Task directions -
Beginning with the line that contains "PILGRIMAGE & SACRIFICE (42, 1851)" and ending with the last line of the records, write out each line exactly and omit the pictures.
┌──
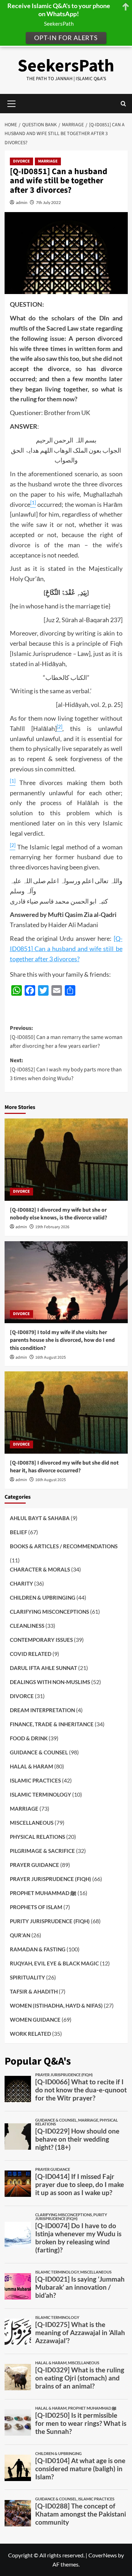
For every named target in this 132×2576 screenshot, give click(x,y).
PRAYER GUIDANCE (34, 1865)
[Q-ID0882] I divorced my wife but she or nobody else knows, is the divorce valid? (58, 1214)
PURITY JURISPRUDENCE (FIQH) (50, 1921)
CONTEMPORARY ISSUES (41, 1640)
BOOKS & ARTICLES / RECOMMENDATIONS (64, 1546)
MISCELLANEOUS (32, 1822)
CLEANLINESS (27, 1625)
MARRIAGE (48, 161)
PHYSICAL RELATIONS (37, 1837)
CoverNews (102, 2555)
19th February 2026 (52, 1227)
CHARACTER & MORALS (40, 1569)
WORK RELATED (30, 2033)
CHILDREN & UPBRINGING (42, 1597)
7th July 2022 (48, 202)
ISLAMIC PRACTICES (35, 1780)
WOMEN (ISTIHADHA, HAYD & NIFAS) (56, 2005)
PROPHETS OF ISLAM (36, 1907)
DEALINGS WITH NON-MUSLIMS (50, 1682)
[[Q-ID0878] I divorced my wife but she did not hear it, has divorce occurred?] (66, 1412)
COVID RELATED (30, 1654)
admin (21, 202)
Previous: (66, 1037)
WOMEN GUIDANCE (35, 2019)
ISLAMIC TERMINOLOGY (40, 1794)
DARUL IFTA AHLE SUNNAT (43, 1668)
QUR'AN (20, 1935)
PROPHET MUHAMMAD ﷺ (43, 1893)
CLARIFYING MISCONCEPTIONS (49, 1611)
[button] (123, 103)
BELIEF (18, 1532)
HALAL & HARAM (31, 1766)
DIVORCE (21, 161)
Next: (66, 1069)
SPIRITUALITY (27, 1977)
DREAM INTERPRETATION (42, 1710)
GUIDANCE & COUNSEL (39, 1752)
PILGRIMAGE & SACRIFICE (42, 1851)
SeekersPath (66, 65)
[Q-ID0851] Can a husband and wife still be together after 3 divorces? (66, 949)
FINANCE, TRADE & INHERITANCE (52, 1724)
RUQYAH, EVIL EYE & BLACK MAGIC (54, 1963)
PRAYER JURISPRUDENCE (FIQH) (50, 1879)
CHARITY (21, 1583)
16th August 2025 (50, 1357)
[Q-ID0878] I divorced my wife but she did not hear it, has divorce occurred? (64, 1466)
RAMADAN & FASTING (37, 1949)
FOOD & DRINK (29, 1738)
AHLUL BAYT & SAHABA (40, 1518)
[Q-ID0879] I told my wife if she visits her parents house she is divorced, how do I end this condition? (62, 1340)
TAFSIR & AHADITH (34, 1991)
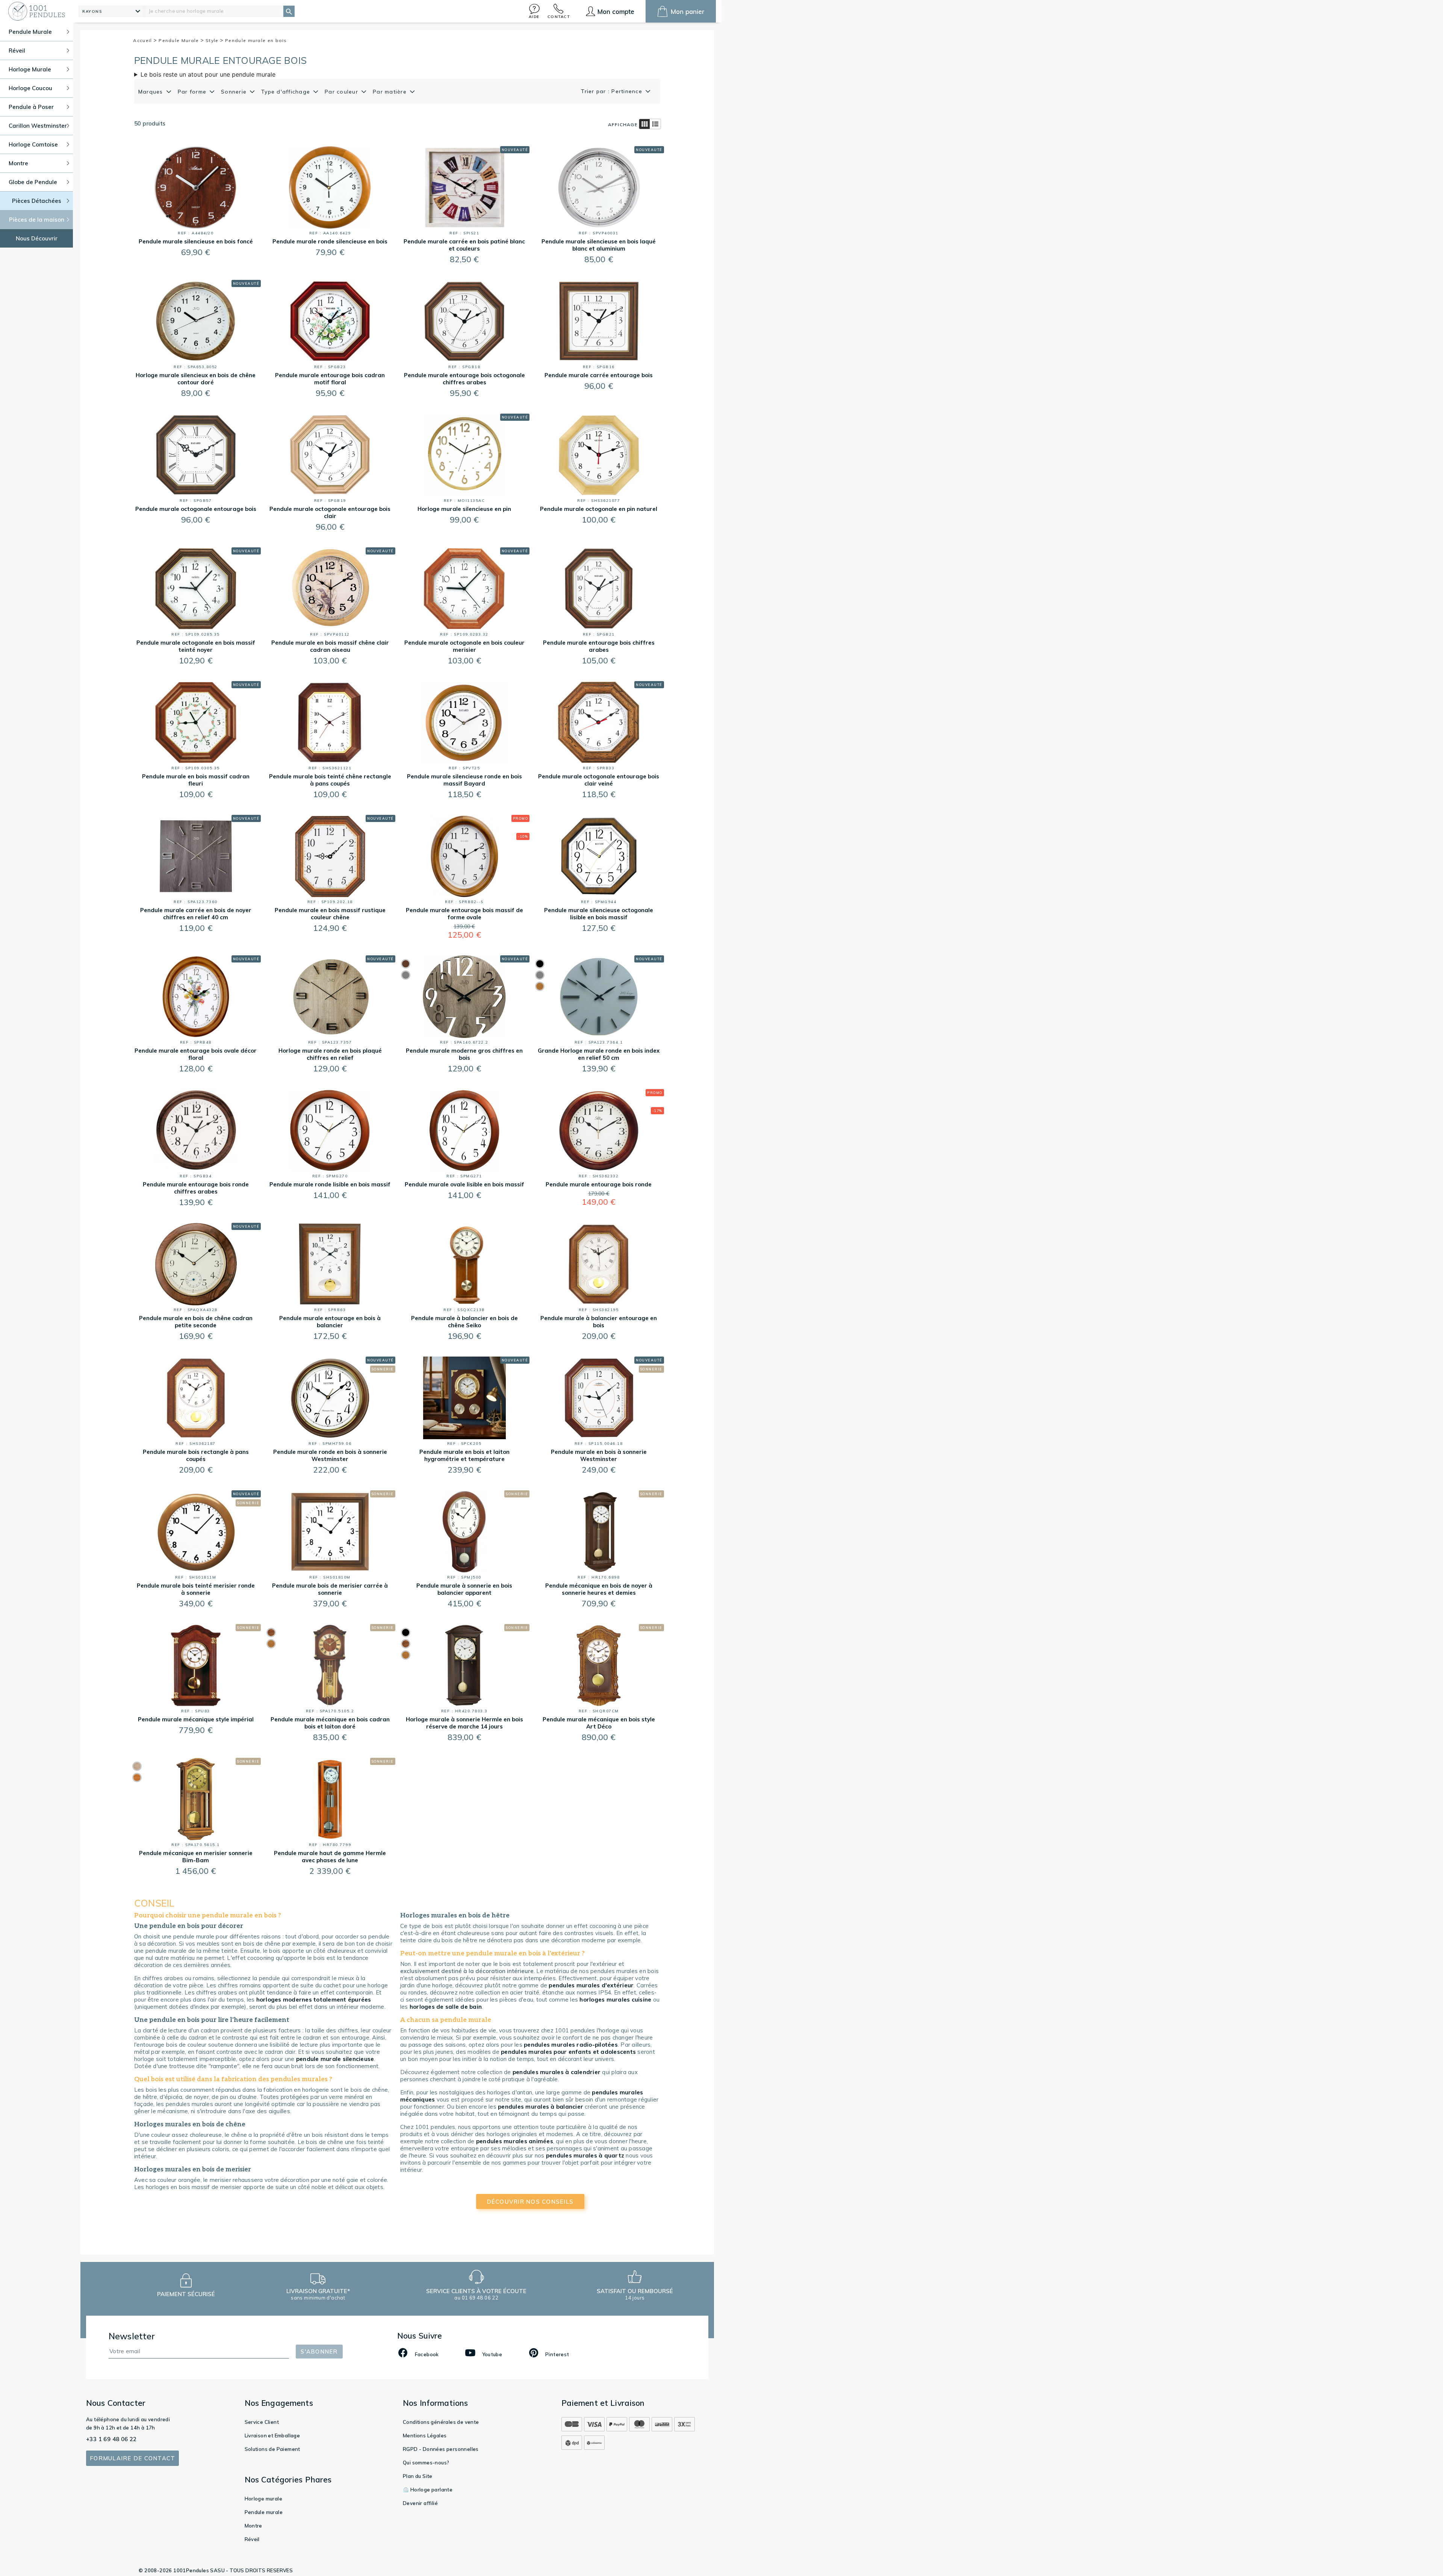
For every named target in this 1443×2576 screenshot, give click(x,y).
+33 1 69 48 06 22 (111, 2439)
└──
Completed exercise -
PILGRIMAGE & SACRIFICE (42, 1851)
SeekersPath (66, 65)
[Q-ID0851] Can a husband and wife still be together after 3 divorces? (66, 949)
FINANCE, TRADE & INHERITANCE (52, 1724)
RUQYAH, EVIL EYE & BLACK MAGIC (54, 1963)
PRAYER JURISPRUDENCE (FIQH) (50, 1879)
CHARITY (21, 1583)
16th August 2025 (50, 1357)
[Q-ID0878] I divorced my wife but she did not hear it, has divorce occurred? (64, 1466)
RAMADAN & FASTING (37, 1949)
FOOD & DRINK (29, 1738)
AHLUL BAYT & SAHABA (40, 1518)
[Q-ID0879] I told my wife if she visits her parents house she is divorced, how do I end this condition? (62, 1340)
TAFSIR & AHADITH (34, 1991)
For every named target in this 1443×2576 screenshot, give click(x,y).
+33 1 69 48 06 22 (111, 2439)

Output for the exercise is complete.